Leaving today for a long business trip (25 nights) in Germany and the Middle East. Should be interesting to say the least. PM me if you want to follow along on my blog.

----------


## andynap

Bon voyage

----------


## tim

Jean,

Transferring in Frankfurt airport can be a real pain.  Best of luck!

----------


## JEK

> Jean,
> 
> Transferring in Frankfurt airport can be a real pain.  Best of luck!



I was stopping in Frankfurt and found that to be challenging too! I've been all over the world and found the baggage claim without asking -- except this morning :-)

----------


## JEK

Heading back to the US of A on Sunday, but wanted to share this side trip to Heidelberg and the Rhine from yesterday.
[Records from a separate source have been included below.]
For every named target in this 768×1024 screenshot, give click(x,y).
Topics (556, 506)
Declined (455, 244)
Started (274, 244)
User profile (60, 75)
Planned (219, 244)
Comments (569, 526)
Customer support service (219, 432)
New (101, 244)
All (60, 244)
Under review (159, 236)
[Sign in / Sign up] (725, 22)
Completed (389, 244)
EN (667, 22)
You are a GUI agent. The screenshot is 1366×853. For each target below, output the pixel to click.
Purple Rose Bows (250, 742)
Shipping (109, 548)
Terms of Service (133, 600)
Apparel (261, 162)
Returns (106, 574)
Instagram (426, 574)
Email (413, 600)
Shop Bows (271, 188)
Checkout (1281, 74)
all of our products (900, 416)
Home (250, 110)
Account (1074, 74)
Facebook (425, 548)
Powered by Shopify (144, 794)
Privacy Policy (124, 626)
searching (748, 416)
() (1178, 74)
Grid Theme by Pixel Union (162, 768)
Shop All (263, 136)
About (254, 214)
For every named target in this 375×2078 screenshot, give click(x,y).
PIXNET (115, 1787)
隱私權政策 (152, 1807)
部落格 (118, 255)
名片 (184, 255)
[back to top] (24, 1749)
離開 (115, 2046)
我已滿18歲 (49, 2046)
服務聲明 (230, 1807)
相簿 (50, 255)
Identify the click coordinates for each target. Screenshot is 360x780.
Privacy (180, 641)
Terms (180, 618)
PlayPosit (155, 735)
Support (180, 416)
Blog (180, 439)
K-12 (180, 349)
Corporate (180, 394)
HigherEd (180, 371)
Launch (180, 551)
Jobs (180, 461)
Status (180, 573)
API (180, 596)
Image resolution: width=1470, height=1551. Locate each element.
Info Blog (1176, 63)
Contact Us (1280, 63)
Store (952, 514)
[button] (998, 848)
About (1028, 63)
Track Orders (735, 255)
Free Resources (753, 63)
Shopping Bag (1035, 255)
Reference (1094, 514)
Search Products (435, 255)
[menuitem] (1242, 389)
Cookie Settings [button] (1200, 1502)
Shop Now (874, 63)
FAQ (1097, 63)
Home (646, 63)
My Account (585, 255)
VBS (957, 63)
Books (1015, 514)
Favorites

A perfect day of 21 degrees and bright sun.
A magical experience!

 


Web site of more images. 


Note the Rhine current running at about 5-6 knots in one of the shots.

----------


## andynap

Hillside farming at its extreme.

----------


## bto

21 degrees?  Brrrrrr......beautiful scenery...merci.

----------


## Dennis

I think that's celsius...?

----------


## JEK

> I think that's celsius...?



Ja voll!

----------


## tim

> Hillside farming at its extreme.



Those are truly some magical photos!

----------


## phil62

I too am grateful to the forum travelers like JEK who share their photos and get me to places I have yet to go. Of course I never tire of photos from St Barths. Keep up the good work! Amy

----------